# Glueing tubes in wood blanks



## ARTreadwell (May 9, 2014)

I used a Advanced Probond glue by Elmer's for the first time today. I used it 
to glue the brass tube in a wood pen blank.  The glue was easy to work, had no
odor, and was cleaned up with soap and water.  Has anyone used this product
for "glueing up blanks"?


----------



## Bowhnter (Jul 18, 2014)

I am looking for an alternative, now that you have used it a few months, how do you like it?
What is the wait time to turn? Tubes still holding?


----------



## Quality Pen (Jul 23, 2014)

The expanding Gorilla glue seems to work great.. have you tried that?


----------



## Holz Mechaniker (Jul 23, 2014)

20 min Epoxy is my preferred adhesive. I will use 5 min Epoxy if I have only 2 pens to glue up


----------



## BSea (Jul 23, 2014)

5 minute epoxy is what I use.


----------



## BJohn (Jul 23, 2014)

5 Minute Epoxy used here also, but would like to find something that cleans up easier?


----------



## walshjp17 (Jul 23, 2014)

And yet another vote for 5 min epoxy.  I will say, however, while at a class recently, I used medium CA and was mostly successful.


----------



## ARTreadwell (Jul 23, 2014)

Bowhnter said:


> I am looking for an alternative, now that you have used it a few months, how do you like it?
> What is the wait time to turn? Tubes still holding?

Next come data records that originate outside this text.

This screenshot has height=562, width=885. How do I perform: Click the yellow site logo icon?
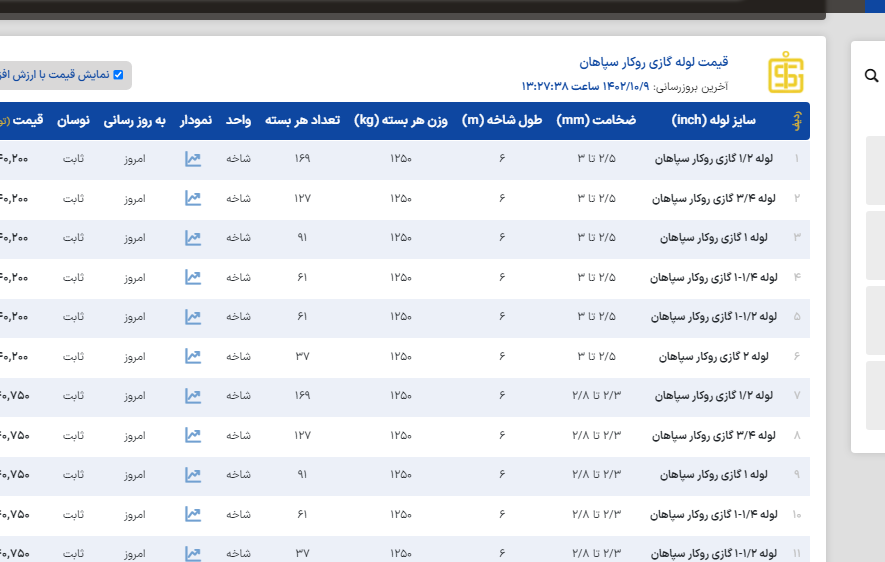pyautogui.click(x=785, y=72)
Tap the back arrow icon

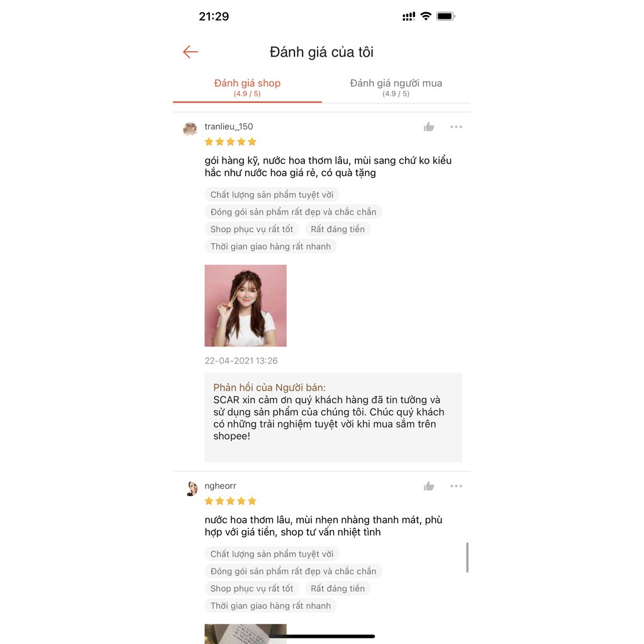[191, 52]
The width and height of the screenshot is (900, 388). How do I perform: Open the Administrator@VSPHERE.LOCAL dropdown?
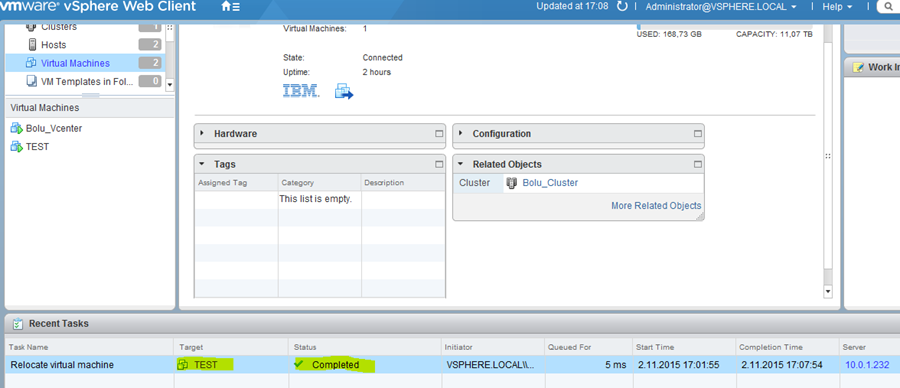(x=721, y=7)
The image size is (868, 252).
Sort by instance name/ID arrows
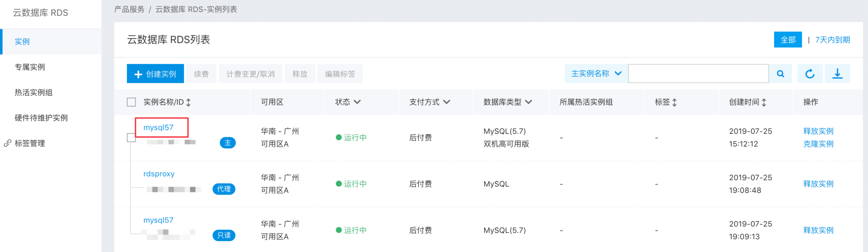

  I usually wait about 24 hours before I turn the blank.  I have used it on about 
80 pen blanks.  I have had no failures or complaints with this glue.  However, I do not use the end mill to square up my pen blanks.  I use the disk sander to  
square up my pen blanks.
  I feel like some people are having problems with the tube in the blank coming
loose because the cutter on the end mill is catching the brass tube and causing it to try and spin inside the pen blank.  This type of torque can cause a brass tube to become loose.


----------



## terry q (Jul 23, 2014)

I'm never in a hurry so I use white Gorilla glue.  Let them dry overnight.  Haven't had one come loose.


----------



## Swagopenturner (Jul 23, 2014)

Always use medium or thick CA glue.  I tried epoxy but it was a mess to clean up, I guess I'm just a messy type of guy.  The CA glue works every time.  I always let it set overnight.


----------



## Bowhnter (Jul 23, 2014)

Quality Pen said:


> The expanding Gorilla glue seems to work great.. have you tried that?

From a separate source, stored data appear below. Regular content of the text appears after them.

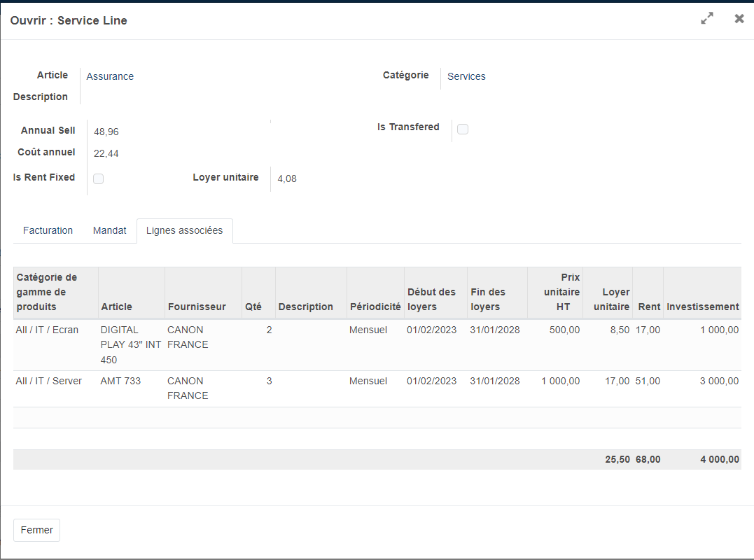Click the Assurance article value
This screenshot has width=754, height=560.
click(x=110, y=76)
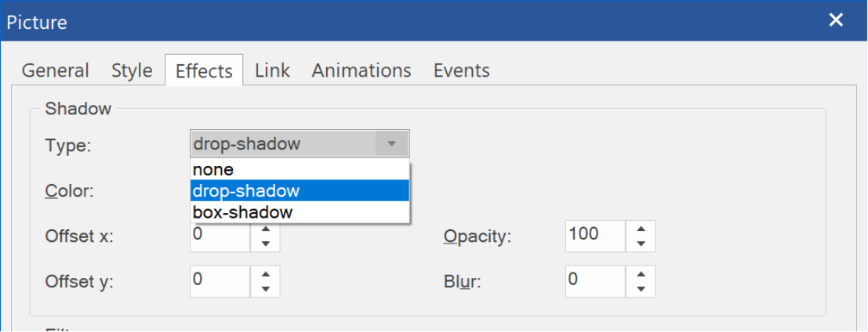Switch to the Events tab
The height and width of the screenshot is (332, 868).
[x=461, y=70]
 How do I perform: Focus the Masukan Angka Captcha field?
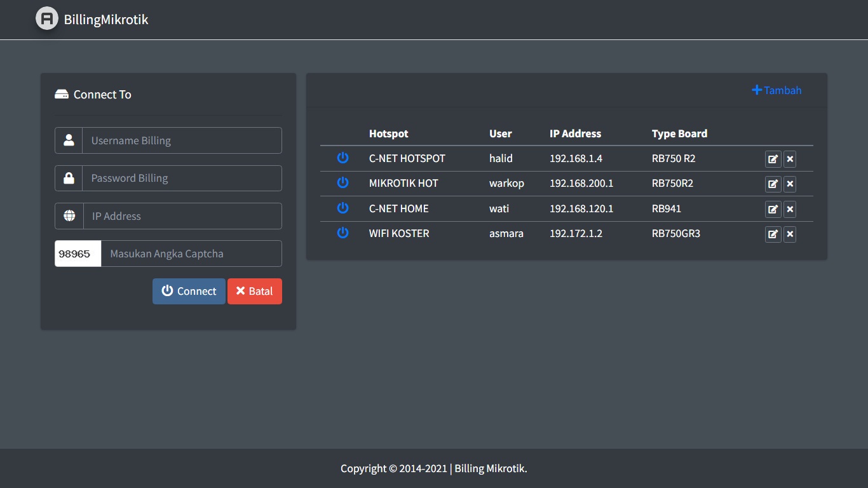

I bought one of each, the advanced and expanding gorilla. Hope to give them each a try this weekend.

I usually have the time to let the blanks dry overnight as I try to do several at a time. 

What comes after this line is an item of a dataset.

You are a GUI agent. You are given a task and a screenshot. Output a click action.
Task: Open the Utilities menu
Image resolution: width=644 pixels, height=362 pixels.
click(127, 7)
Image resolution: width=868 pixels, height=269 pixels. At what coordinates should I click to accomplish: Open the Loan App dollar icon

I also have some epoxy but haven't tried it yet.


----------



## Donovan (Jul 24, 2014)

5 minute epoxy. I tried the CA gel but prefer the epoxy

Donovan


----------



## Joe Burns (Jul 25, 2014)

I use 5 minute epoxy to set the tubes in the blanks.  Started off with CA but kept having trouble getting the tubes set before the CA harden.   Now only use CA for the finish.


----------



## TonyL (Jul 25, 2014)

I use all different types. However, I am starting to really like and trust Hobby Lobby's 5 min, but 2 hour cure time epoxy. At 40% off of $10, it hard to beat price especially given the volume. I have used it about 10 times and it has not let me down. I never turned a pen before allowing to cure for 5 hours though. I will shorten the time with less expensive blanks and see how it goes. I have used it with painted and unpainted tubes and barrels. I have never tried to tint it though. 

FWIW


----------



## lwalper (Jul 25, 2014)

All of the above, but prefer some of the slower setting (as opposed to to instant CA) glues. 5 Min epoxy works well -- and turn in 30 min or less -- with no failures yet. Have just started using the foaming poly Gorilla glue -- so far so good. It might not do for the translucent materials because the foam clouds things up, but it sure seems to stick.


----------



## philipff (Jul 26, 2014)

*Glue*

Gorilla works for me.  The wait time is cut by at least 1/3 by running some water into the hole in the blank, putting the glue on the tube and going to lunch.  By that time the glue is hard.  Philip


----------